To answer this question correctly, we need to analyze two factors. Firstly, we have to consider the level of confidence in Oman’s economy which was represented by high subscription volumes from international investors, totalling close to $6 billion. A strong interest from investors represents their belief in the Sultanate’s promising opportunities and its ability to continue the development process in various economic sectors.
Next, we must study similar past occurrences in other economies that had faced a decline in national income and subsequently had to reconsider their policies and their effectiveness.
The American experience after the Great Depression in the first half of the 20th century is a useful case study which shows us how bold financial policies taken by consecutive governments can result in positive outcomes. What did they do to handle the Great Depression? How was the American economy saved from its fluctuating state between falling into a crisis and a total collapse?
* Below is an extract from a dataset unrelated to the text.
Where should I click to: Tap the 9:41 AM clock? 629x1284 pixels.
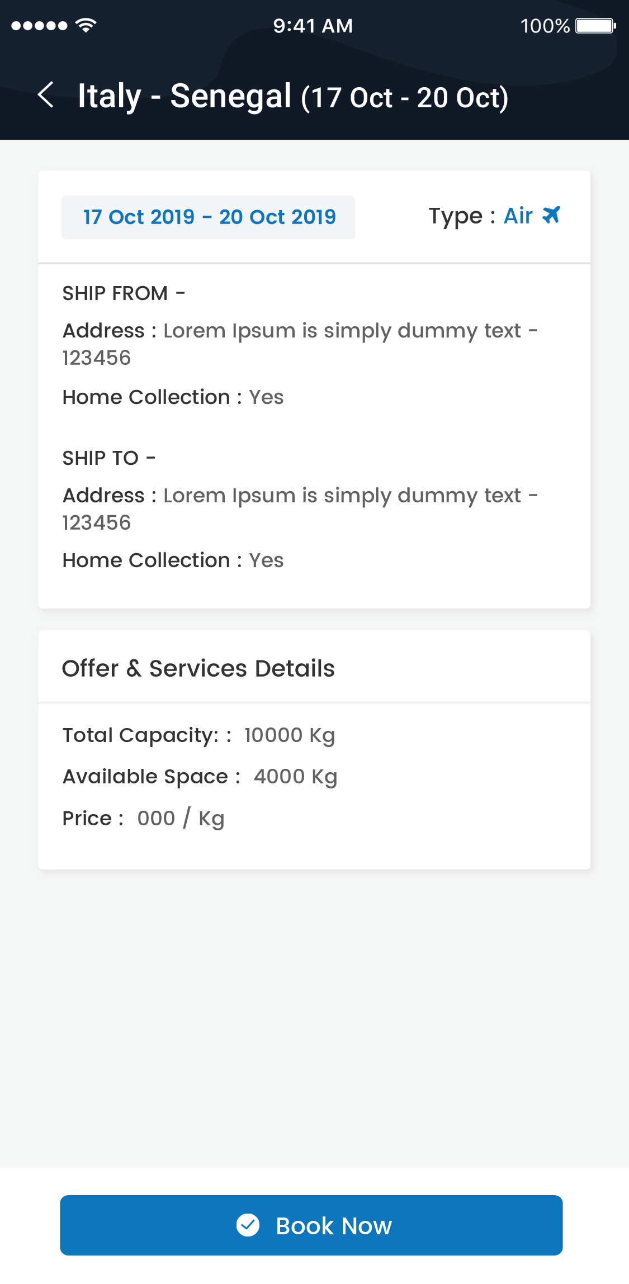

How did the United States manage to revert the enormous impacts of the Great Depression to become an international economic superpower? Can we consider the IMF’s recommendations to remove subsidies on basic materials and reduce spending on infrastructure and government development projects to be viable? Or could we find better recommendations?
The Great Depression caused an unprecedented increase in unemployment, insolvent banks, and frozen projects. To deal with this crisis, President Franklin Roosevelt instituted an economic stimulating policy called The New Deal. He ordered the Central Bank to print more money, gave unemployment aid to those who were unemployed, and started a systematic approach to reform the economic structure.
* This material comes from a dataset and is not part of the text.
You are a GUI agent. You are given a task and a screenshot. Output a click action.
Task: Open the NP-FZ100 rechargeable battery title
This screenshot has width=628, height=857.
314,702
President Roosevelt then moved towards constructing giant projects, such as building bridges, roads, dams, desalination plants, and even new cities. These projects that were financed by additional, development-stimulating cash poured large amounts of money in economic sectors, leading to a receding unemployment, increasing wages, and a growing demand for products. Frozen projects and plants went back to work again, while banks were revived after people began using them to deposit money.
Only 18 months following the implementation of The New Deal, the United States was no longer bankrupt. The same plan continued after World War II, with more cash invested to increase demand on products.
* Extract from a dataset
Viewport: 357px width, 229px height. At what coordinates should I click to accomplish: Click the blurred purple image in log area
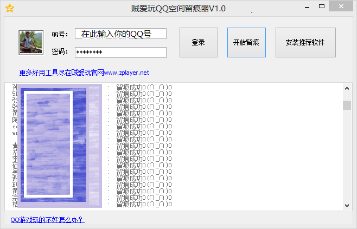point(56,145)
During President Kennedy’s era, the US started its space invasion projects, channeling more cash towards enhancing space research and NASA’s activities. A wide range of scientific research projects in medicine, agriculture, and production tools came about as a result of these activities. The same policy was applied during the reign of other American presidents, leading to a surge in the ICT sector’s contribution to the GDP.
I believe that highlighting the American experience up until this point is enough for our purpose since those policies were unfortunately followed by a series of setbacks for the public sector’s role, while the private sector expanded its role and become even more influential than the state’s entities. A deviation happened in the development journey of this American experience, causing more crises to appear.
In short, the economic stimulation policy that leads to pouring more cash and increasing government spending has been the most successful policy to deal with crises throughout history, unlike the reduction in spending, privatization, and receding role of the state in preserving our development. Stimulating the economy needs an increase in liquidity, and borrowing from bonds is one path to ensuring this. The incoming cash will result in products, services and financial assets that remain in place after the bond is paid back. This way, we can boost production to meet the growing demand coming from the liquidity, thus eliminating the need to increase prices of products.
Increasing cash can be done in two ways: one by natural economic growth, and the other through economic stimulation, which is a sound economic policy given cash will be utilized for production and development.
Economic stimulation is a sensitive approach and must be executed carefully by our government and its financial bodies. The state can continue to monitor the economy’s status even after some economic activities are outsourced to the private sector. Supervision by the state will ensure that cash is channeled in the right direction and that production outcomes are spent again, contributing to a continuous process of production and spending.
Oman is well-qualified to implement the economic stimulation policy. I strongly believe that the liquidity coming from issuing bonds will ensure the continuity of our country’s progress and its growth. -The author is the Chairman of National Bank of Oman and an International Advisor to the Brookings Institution. All the views and opinions expressed in the article are solely those of the author and do not reflect those of Times of Oman.